Q: What makes a candidate stand out? Beyond technical skills, candidates who show a passion for critical infrastructure protection stand out. Showing that you understand the "why" behind the work—protecting the grid, ensuring safety—resonates deeply with the company's mission.
9. Other General Tips
- Understand the "Employee-Owned" Culture: Burns & McDonnell is an ESOP (Employee Stock Ownership Plan) company. This means every employee acts like an owner. In your interview, demonstrate that you are proactive, accountable, and care about the long-term success of the company and its clients.

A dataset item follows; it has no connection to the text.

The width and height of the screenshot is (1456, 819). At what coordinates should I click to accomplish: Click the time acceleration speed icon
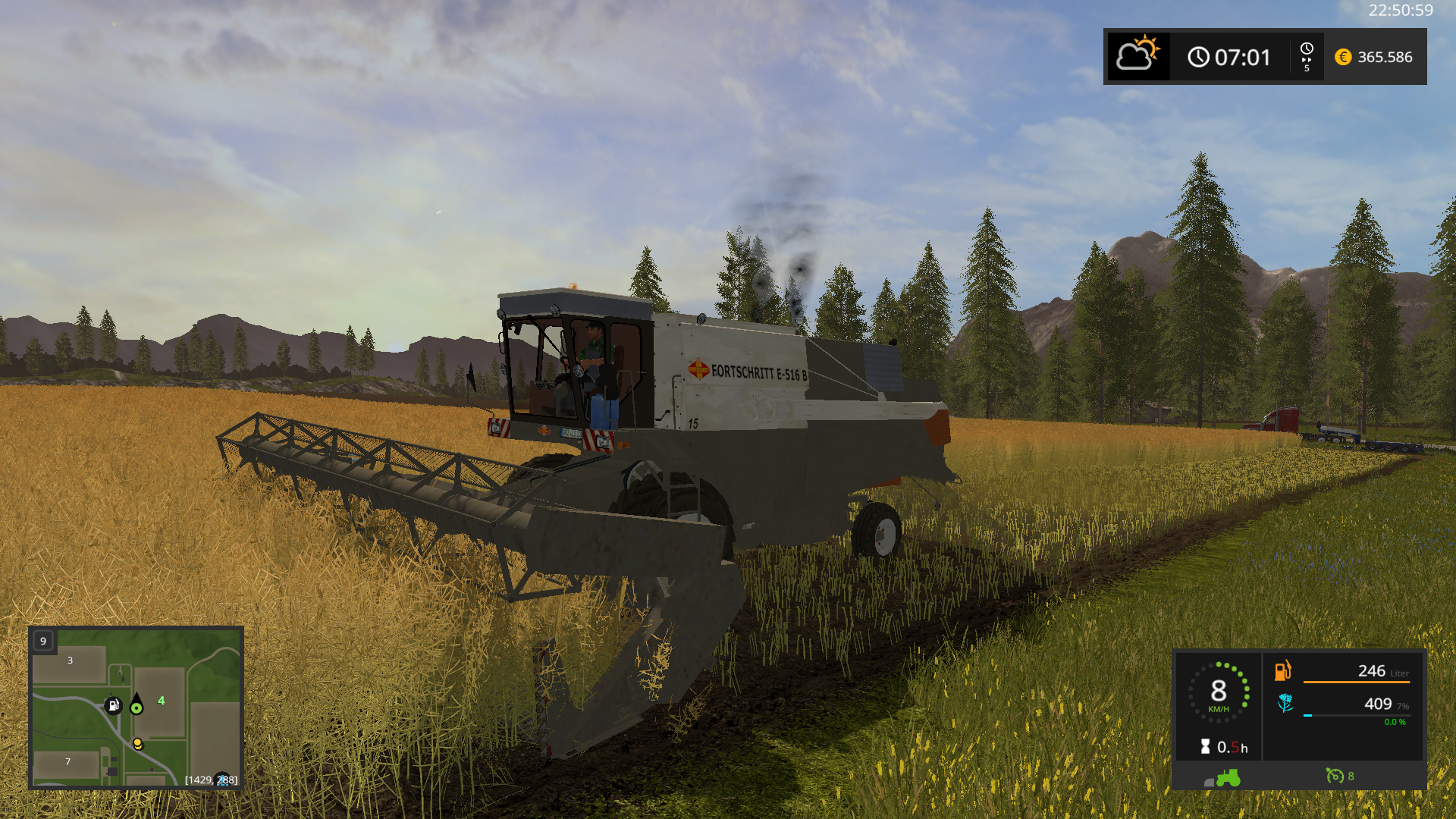pos(1307,57)
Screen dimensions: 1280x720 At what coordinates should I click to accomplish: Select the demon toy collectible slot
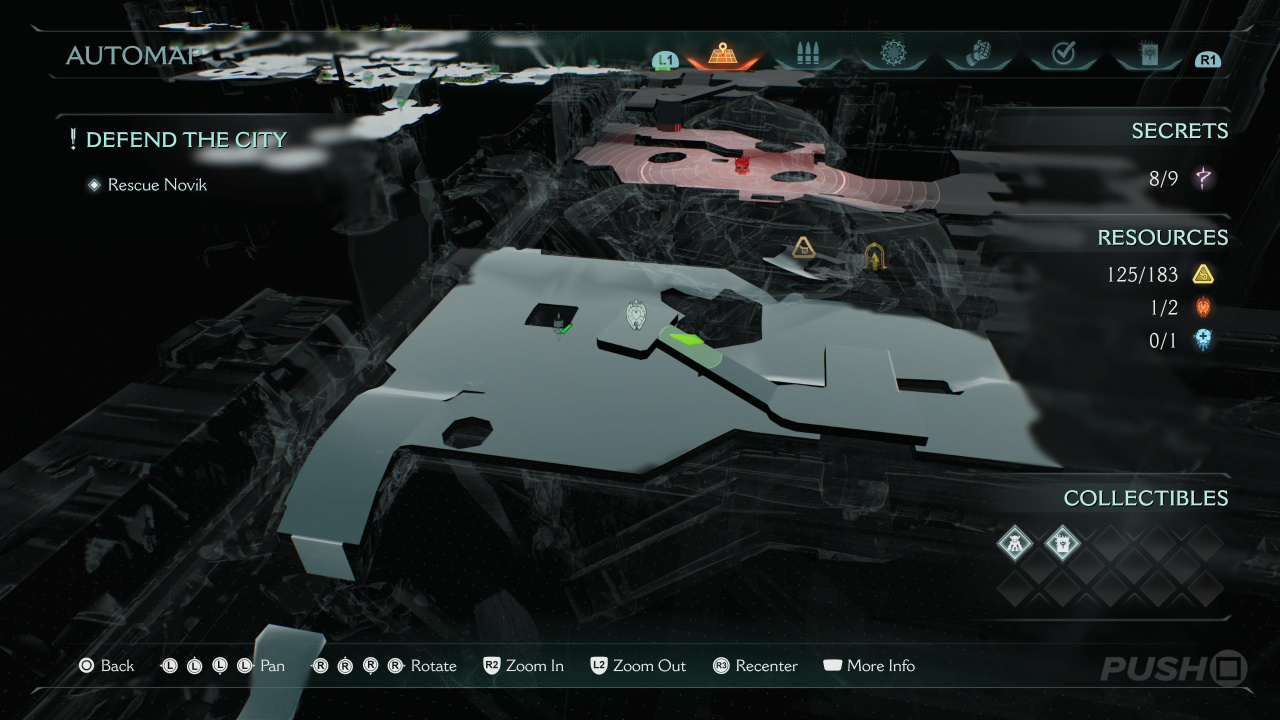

- Focus on Safety: In the industrial world, safety is paramount. When answering technical questions, always acknowledge the physical safety implications of your cybersecurity decisions (e.g., "I wouldn't just patch this PLC immediately because it could trip the plant and cause a safety incident").
- Prepare for the "One-Way" Format: Since the first step is often a recorded video interview, practice recording yourself answering standard behavioral questions. Watch the playback to check your lighting, audio, and body language.
- Know Your Audience: In the panel interview, you will likely speak to both technical leads and project managers. Adjust your language accordingly—get technical when needed, but pivot to business impact and risk management when speaking to managers.
10. Summary & Next Steps
Securing a position as a Security Engineer at Burns & McDonnell is an opportunity to work at the cutting edge of industrial cybersecurity. You will be tasked with protecting the systems that society relies on every day, from power grids to water treatment facilities. This role offers a unique blend of technical engineering challenges and high-level consulting, all within a supportive, employee-owned culture.
To prepare, focus heavily on bridging your IT security knowledge with OT principles. Review the NIST frameworks, understand the constraints of industrial control systems, and practice articulating your experience clearly. The process is efficient but rigorous, starting with a digital screen and culminating in a comprehensive panel interview. Approach each step with confidence, demonstrating not just your technical capability, but your commitment to safety and client success.
The compensation data above provides a baseline for the role. Keep in mind that as an employee-owned company, total compensation at Burns & McDonnell often includes significant bonuses and stock ownership contributions (ESOP), which can be a major part of the long-term financial package.
With focused preparation on both the technical nuances of ICS security and the behavioral aspects of consulting, you are well-positioned to succeed. Good luck!